── Records provided

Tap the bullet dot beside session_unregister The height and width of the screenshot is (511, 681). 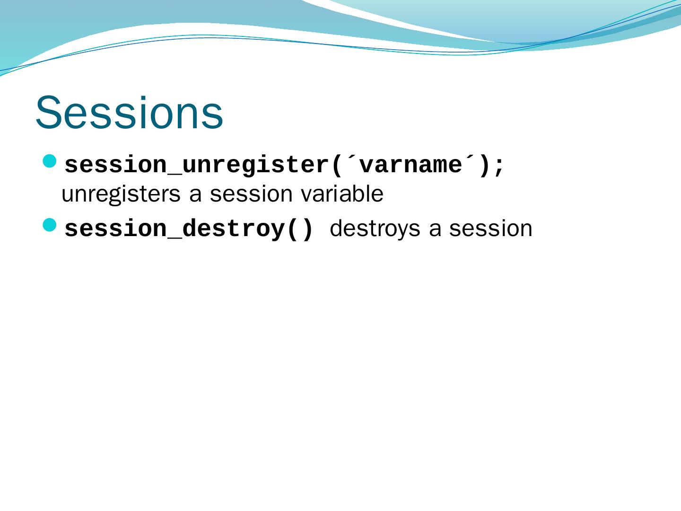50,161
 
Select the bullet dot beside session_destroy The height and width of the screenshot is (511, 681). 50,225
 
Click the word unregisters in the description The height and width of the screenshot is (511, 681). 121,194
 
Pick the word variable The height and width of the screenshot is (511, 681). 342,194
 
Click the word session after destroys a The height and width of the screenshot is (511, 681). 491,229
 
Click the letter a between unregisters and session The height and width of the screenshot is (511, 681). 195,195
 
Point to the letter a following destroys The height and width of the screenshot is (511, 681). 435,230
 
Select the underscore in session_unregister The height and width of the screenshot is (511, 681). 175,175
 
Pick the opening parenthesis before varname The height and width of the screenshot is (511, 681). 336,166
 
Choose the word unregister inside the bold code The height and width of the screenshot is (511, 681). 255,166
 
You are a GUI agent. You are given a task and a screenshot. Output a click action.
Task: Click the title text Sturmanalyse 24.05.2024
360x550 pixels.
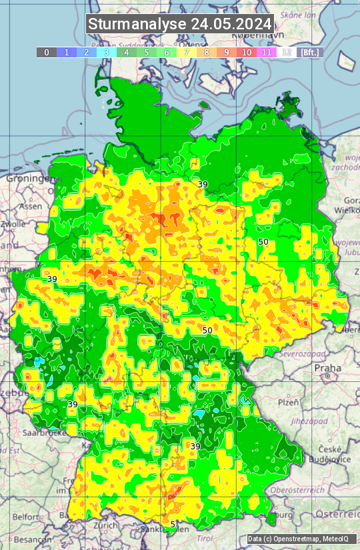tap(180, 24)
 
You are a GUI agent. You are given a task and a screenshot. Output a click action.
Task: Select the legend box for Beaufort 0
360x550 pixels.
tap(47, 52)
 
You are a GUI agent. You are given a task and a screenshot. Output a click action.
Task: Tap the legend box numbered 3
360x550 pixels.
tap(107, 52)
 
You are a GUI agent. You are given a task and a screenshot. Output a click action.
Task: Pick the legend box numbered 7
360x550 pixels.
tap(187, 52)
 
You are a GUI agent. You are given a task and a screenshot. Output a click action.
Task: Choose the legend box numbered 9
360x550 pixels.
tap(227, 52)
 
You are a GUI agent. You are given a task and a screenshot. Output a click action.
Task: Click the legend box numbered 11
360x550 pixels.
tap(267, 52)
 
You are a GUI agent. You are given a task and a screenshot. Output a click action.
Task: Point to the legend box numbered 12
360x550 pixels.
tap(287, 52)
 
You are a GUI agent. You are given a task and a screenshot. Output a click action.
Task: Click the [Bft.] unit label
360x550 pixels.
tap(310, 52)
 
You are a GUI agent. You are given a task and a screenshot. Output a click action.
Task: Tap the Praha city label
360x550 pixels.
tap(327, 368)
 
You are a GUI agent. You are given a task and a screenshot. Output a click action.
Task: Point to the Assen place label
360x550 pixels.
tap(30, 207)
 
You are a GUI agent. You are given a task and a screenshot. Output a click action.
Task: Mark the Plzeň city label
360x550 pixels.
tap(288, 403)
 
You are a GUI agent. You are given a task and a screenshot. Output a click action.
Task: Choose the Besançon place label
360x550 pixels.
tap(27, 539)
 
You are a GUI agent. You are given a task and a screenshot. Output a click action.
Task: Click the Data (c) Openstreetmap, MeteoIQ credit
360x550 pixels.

────

### What you should do:
Copy out the data above word for word, beginning at the line that contains "Click the word session" and ending after the line that contains "tap(327, 368)", both lines included. Leave the pictures out.

### Final result:
Click the word session after destroys a The height and width of the screenshot is (511, 681). 491,229
 
Click the letter a between unregisters and session The height and width of the screenshot is (511, 681). 195,195
 
Point to the letter a following destroys The height and width of the screenshot is (511, 681). 435,230
 
Select the underscore in session_unregister The height and width of the screenshot is (511, 681). 175,175
 
Pick the opening parenthesis before varname The height and width of the screenshot is (511, 681). 336,166
 
Choose the word unregister inside the bold code The height and width of the screenshot is (511, 681). 255,166
 
You are a GUI agent. You are given a task and a screenshot. Output a click action.
Task: Click the title text Sturmanalyse 24.05.2024
360x550 pixels.
tap(180, 24)
 
You are a GUI agent. You are given a task and a screenshot. Output a click action.
Task: Select the legend box for Beaufort 0
360x550 pixels.
tap(47, 52)
 
You are a GUI agent. You are given a task and a screenshot. Output a click action.
Task: Tap the legend box numbered 3
360x550 pixels.
tap(107, 52)
 
You are a GUI agent. You are given a task and a screenshot. Output a click action.
Task: Pick the legend box numbered 7
360x550 pixels.
tap(187, 52)
 
You are a GUI agent. You are given a task and a screenshot. Output a click action.
Task: Choose the legend box numbered 9
360x550 pixels.
tap(227, 52)
 
You are a GUI agent. You are given a task and a screenshot. Output a click action.
Task: Click the legend box numbered 11
360x550 pixels.
tap(267, 52)
 
You are a GUI agent. You are given a task and a screenshot. Output a click action.
Task: Point to the legend box numbered 12
360x550 pixels.
tap(287, 52)
 
You are a GUI agent. You are given a task and a screenshot. Output a click action.
Task: Click the [Bft.] unit label
360x550 pixels.
tap(310, 52)
 
You are a GUI agent. You are given a task and a screenshot. Output a click action.
Task: Tap the Praha city label
360x550 pixels.
tap(327, 368)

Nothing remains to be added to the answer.